## WHAT THE EXERCISE ASKS
Word for word, restate every line of the listing that follows.

## INFORMATION SHOWN

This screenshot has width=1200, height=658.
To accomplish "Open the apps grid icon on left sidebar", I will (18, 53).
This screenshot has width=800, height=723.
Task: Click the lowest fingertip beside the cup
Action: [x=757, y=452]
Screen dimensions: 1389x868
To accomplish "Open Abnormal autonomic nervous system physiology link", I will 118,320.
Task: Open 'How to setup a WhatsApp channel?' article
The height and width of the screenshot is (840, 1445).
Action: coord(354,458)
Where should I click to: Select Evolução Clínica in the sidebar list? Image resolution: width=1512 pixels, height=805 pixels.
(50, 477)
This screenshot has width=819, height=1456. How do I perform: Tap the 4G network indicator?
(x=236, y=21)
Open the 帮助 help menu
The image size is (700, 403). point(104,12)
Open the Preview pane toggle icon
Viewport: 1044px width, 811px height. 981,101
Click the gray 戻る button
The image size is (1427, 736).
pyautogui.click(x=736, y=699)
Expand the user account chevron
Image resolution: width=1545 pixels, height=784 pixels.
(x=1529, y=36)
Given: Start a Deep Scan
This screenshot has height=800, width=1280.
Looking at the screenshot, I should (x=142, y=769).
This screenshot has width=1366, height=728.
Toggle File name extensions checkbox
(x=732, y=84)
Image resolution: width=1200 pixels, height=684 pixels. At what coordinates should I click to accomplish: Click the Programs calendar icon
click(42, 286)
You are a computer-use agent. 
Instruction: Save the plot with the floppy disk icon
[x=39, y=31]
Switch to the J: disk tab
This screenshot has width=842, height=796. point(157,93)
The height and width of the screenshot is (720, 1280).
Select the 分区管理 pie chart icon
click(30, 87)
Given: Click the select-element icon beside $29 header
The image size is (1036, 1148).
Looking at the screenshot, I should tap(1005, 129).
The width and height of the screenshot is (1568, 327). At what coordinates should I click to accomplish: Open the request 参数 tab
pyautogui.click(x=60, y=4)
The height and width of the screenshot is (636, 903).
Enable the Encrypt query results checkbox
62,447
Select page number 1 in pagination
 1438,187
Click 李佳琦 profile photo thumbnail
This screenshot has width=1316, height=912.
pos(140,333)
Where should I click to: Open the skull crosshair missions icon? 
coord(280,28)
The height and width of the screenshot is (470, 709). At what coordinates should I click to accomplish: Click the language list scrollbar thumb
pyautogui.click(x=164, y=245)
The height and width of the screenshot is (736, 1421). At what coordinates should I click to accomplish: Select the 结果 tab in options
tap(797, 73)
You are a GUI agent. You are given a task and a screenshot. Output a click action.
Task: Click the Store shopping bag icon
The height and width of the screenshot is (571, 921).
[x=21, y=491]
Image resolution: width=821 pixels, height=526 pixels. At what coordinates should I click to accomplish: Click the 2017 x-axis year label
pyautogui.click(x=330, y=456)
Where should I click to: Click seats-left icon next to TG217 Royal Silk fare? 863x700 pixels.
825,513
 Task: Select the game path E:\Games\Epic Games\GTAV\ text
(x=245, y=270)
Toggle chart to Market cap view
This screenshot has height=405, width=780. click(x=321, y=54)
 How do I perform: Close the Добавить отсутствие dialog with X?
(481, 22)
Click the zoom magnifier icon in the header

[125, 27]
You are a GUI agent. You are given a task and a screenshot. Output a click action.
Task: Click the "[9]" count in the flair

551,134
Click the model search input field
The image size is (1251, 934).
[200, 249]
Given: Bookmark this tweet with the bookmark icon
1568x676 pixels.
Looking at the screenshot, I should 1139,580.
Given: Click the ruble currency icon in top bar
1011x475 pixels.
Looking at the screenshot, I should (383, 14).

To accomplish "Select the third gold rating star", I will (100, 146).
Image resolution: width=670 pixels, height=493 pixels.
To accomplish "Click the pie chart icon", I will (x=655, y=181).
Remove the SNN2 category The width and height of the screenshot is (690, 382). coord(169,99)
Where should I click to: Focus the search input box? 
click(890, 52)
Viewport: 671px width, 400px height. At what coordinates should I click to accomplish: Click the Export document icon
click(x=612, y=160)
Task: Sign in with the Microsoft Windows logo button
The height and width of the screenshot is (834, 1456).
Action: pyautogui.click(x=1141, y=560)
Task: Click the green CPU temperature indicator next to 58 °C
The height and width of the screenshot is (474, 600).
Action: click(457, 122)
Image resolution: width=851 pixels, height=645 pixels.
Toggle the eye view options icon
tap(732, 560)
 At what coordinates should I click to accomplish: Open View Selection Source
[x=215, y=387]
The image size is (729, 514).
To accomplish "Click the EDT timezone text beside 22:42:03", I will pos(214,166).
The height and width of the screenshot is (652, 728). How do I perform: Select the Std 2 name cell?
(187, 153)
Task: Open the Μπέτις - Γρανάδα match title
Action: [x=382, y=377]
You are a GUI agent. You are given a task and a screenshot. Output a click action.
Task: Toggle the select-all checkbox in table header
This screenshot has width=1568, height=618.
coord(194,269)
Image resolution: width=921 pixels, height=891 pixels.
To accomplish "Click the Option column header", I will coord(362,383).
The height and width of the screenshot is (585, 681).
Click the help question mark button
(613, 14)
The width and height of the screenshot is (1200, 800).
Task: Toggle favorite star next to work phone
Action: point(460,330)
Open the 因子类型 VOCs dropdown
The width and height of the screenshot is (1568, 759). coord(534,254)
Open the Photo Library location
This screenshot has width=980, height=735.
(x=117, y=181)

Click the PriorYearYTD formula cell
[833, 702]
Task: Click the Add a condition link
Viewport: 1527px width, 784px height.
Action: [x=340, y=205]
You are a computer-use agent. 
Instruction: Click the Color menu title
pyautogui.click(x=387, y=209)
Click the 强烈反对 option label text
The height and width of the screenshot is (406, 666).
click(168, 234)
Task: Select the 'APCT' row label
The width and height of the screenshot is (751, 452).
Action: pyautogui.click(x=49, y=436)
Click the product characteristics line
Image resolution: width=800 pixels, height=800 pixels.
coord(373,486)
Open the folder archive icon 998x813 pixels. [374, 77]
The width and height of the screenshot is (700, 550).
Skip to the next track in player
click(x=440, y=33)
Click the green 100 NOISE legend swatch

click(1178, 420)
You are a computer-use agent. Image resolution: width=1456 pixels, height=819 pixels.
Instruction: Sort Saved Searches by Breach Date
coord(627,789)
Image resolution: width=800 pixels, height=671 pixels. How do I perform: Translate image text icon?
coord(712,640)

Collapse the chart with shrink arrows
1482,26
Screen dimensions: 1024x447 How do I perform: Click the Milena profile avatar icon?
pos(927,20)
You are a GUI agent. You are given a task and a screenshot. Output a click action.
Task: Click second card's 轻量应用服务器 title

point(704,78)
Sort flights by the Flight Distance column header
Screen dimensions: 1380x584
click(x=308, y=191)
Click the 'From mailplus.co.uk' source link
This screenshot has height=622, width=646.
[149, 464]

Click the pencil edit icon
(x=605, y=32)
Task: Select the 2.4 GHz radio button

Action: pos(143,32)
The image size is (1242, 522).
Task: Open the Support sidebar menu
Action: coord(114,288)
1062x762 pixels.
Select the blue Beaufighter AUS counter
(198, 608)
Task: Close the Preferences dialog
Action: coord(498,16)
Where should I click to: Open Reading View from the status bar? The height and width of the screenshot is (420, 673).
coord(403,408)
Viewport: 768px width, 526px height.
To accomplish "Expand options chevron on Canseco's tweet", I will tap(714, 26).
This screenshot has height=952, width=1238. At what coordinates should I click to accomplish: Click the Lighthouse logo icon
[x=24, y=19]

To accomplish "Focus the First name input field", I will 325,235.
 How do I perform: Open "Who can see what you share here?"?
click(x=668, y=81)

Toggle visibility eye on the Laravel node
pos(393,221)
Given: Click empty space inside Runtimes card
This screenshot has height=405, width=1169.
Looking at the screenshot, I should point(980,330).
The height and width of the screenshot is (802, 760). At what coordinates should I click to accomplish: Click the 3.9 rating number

## RESPONSE TO THIS EXERCISE
This screenshot has width=1200, height=658.
To accomplish "Open the apps grid icon on left sidebar", I will (18, 53).
This screenshot has width=800, height=723.
Task: Click the lowest fingertip beside the cup
Action: [x=757, y=452]
Screen dimensions: 1389x868
To accomplish "Open Abnormal autonomic nervous system physiology link", I will 118,320.
Task: Open 'How to setup a WhatsApp channel?' article
The height and width of the screenshot is (840, 1445).
Action: coord(354,458)
Where should I click to: Select Evolução Clínica in the sidebar list? Image resolution: width=1512 pixels, height=805 pixels.
(50, 477)
This screenshot has width=819, height=1456. How do I perform: Tap the 4G network indicator?
(x=236, y=21)
Open the 帮助 help menu
The image size is (700, 403). point(104,12)
Open the Preview pane toggle icon
Viewport: 1044px width, 811px height. 981,101
Click the gray 戻る button
The image size is (1427, 736).
pyautogui.click(x=736, y=699)
Expand the user account chevron
Image resolution: width=1545 pixels, height=784 pixels.
(x=1529, y=36)
Given: Start a Deep Scan
This screenshot has height=800, width=1280.
Looking at the screenshot, I should (x=142, y=769).
This screenshot has width=1366, height=728.
Toggle File name extensions checkbox
(x=732, y=84)
Image resolution: width=1200 pixels, height=684 pixels. At what coordinates should I click to accomplish: Click the Programs calendar icon
click(42, 286)
You are a computer-use agent. 
Instruction: Save the plot with the floppy disk icon
[x=39, y=31]
Switch to the J: disk tab
This screenshot has width=842, height=796. point(157,93)
The height and width of the screenshot is (720, 1280).
Select the 分区管理 pie chart icon
click(30, 87)
Given: Click the select-element icon beside $29 header
The image size is (1036, 1148).
Looking at the screenshot, I should tap(1005, 129).
The width and height of the screenshot is (1568, 327). At what coordinates should I click to accomplish: Open the request 参数 tab
pyautogui.click(x=60, y=4)
The height and width of the screenshot is (636, 903).
Enable the Encrypt query results checkbox
62,447
Select page number 1 in pagination
 1438,187
Click 李佳琦 profile photo thumbnail
This screenshot has width=1316, height=912.
pos(140,333)
Where should I click to: Open the skull crosshair missions icon? 
coord(280,28)
The height and width of the screenshot is (470, 709). At what coordinates should I click to accomplish: Click the language list scrollbar thumb
pyautogui.click(x=164, y=245)
The height and width of the screenshot is (736, 1421). At what coordinates should I click to accomplish: Select the 结果 tab in options
tap(797, 73)
You are a GUI agent. You are given a task and a screenshot. Output a click action.
Task: Click the Store shopping bag icon
The height and width of the screenshot is (571, 921).
[x=21, y=491]
Image resolution: width=821 pixels, height=526 pixels. At what coordinates should I click to accomplish: Click the 2017 x-axis year label
pyautogui.click(x=330, y=456)
Where should I click to: Click seats-left icon next to TG217 Royal Silk fare? 863x700 pixels.
825,513
 Task: Select the game path E:\Games\Epic Games\GTAV\ text
(x=245, y=270)
Toggle chart to Market cap view
This screenshot has height=405, width=780. click(x=321, y=54)
 How do I perform: Close the Добавить отсутствие dialog with X?
(481, 22)
Click the zoom magnifier icon in the header

[125, 27]
You are a GUI agent. You are given a task and a screenshot. Output a click action.
Task: Click the "[9]" count in the flair

551,134
Click the model search input field
The image size is (1251, 934).
[200, 249]
Given: Bookmark this tweet with the bookmark icon
1568x676 pixels.
Looking at the screenshot, I should 1139,580.
Given: Click the ruble currency icon in top bar
1011x475 pixels.
Looking at the screenshot, I should (383, 14).

To accomplish "Select the third gold rating star", I will (100, 146).
Image resolution: width=670 pixels, height=493 pixels.
To accomplish "Click the pie chart icon", I will (x=655, y=181).
Remove the SNN2 category The width and height of the screenshot is (690, 382). coord(169,99)
Where should I click to: Focus the search input box? 
click(890, 52)
Viewport: 671px width, 400px height. At what coordinates should I click to accomplish: Click the Export document icon
click(x=612, y=160)
Task: Sign in with the Microsoft Windows logo button
The height and width of the screenshot is (834, 1456).
Action: pyautogui.click(x=1141, y=560)
Task: Click the green CPU temperature indicator next to 58 °C
The height and width of the screenshot is (474, 600).
Action: click(457, 122)
Image resolution: width=851 pixels, height=645 pixels.
Toggle the eye view options icon
tap(732, 560)
 At what coordinates should I click to accomplish: Open View Selection Source
[x=215, y=387]
The image size is (729, 514).
To accomplish "Click the EDT timezone text beside 22:42:03", I will pos(214,166).
The height and width of the screenshot is (652, 728). How do I perform: Select the Std 2 name cell?
(187, 153)
Task: Open the Μπέτις - Γρανάδα match title
Action: [x=382, y=377]
You are a GUI agent. You are given a task and a screenshot. Output a click action.
Task: Toggle the select-all checkbox in table header
This screenshot has width=1568, height=618.
coord(194,269)
Image resolution: width=921 pixels, height=891 pixels.
To accomplish "Click the Option column header", I will coord(362,383).
The height and width of the screenshot is (585, 681).
Click the help question mark button
(613, 14)
The width and height of the screenshot is (1200, 800).
Task: Toggle favorite star next to work phone
Action: point(460,330)
Open the 因子类型 VOCs dropdown
The width and height of the screenshot is (1568, 759). coord(534,254)
Open the Photo Library location
This screenshot has width=980, height=735.
(x=117, y=181)

Click the PriorYearYTD formula cell
[833, 702]
Task: Click the Add a condition link
Viewport: 1527px width, 784px height.
Action: [x=340, y=205]
You are a computer-use agent. 
Instruction: Click the Color menu title
pyautogui.click(x=387, y=209)
Click the 强烈反对 option label text
The height and width of the screenshot is (406, 666).
click(168, 234)
Task: Select the 'APCT' row label
The width and height of the screenshot is (751, 452).
Action: pyautogui.click(x=49, y=436)
Click the product characteristics line
Image resolution: width=800 pixels, height=800 pixels.
coord(373,486)
Open the folder archive icon 998x813 pixels. [374, 77]
The width and height of the screenshot is (700, 550).
Skip to the next track in player
click(x=440, y=33)
Click the green 100 NOISE legend swatch

click(1178, 420)
You are a computer-use agent. Image resolution: width=1456 pixels, height=819 pixels.
Instruction: Sort Saved Searches by Breach Date
coord(627,789)
Image resolution: width=800 pixels, height=671 pixels. How do I perform: Translate image text icon?
coord(712,640)

Collapse the chart with shrink arrows
1482,26
Screen dimensions: 1024x447 How do I perform: Click the Milena profile avatar icon?
pos(927,20)
You are a GUI agent. You are given a task and a screenshot. Output a click action.
Task: Click second card's 轻量应用服务器 title

point(704,78)
Sort flights by the Flight Distance column header
Screen dimensions: 1380x584
click(x=308, y=191)
Click the 'From mailplus.co.uk' source link
This screenshot has height=622, width=646.
[149, 464]

Click the pencil edit icon
(x=605, y=32)
Task: Select the 2.4 GHz radio button

Action: pos(143,32)
The image size is (1242, 522).
Task: Open the Support sidebar menu
Action: coord(114,288)
1062x762 pixels.
Select the blue Beaufighter AUS counter
(198, 608)
Task: Close the Preferences dialog
Action: coord(498,16)
Where should I click to: Open Reading View from the status bar? The height and width of the screenshot is (420, 673).
coord(403,408)
Viewport: 768px width, 526px height.
To accomplish "Expand options chevron on Canseco's tweet", I will tap(714, 26).
This screenshot has height=952, width=1238. At what coordinates should I click to accomplish: Click the Lighthouse logo icon
[x=24, y=19]

To accomplish "Focus the First name input field", I will 325,235.
 How do I perform: Open "Who can see what you share here?"?
click(x=668, y=81)

Toggle visibility eye on the Laravel node
pos(393,221)
Given: Click empty space inside Runtimes card
This screenshot has height=405, width=1169.
Looking at the screenshot, I should point(980,330).
The height and width of the screenshot is (802, 760). At what coordinates should I click to accomplish: Click the 3.9 rating number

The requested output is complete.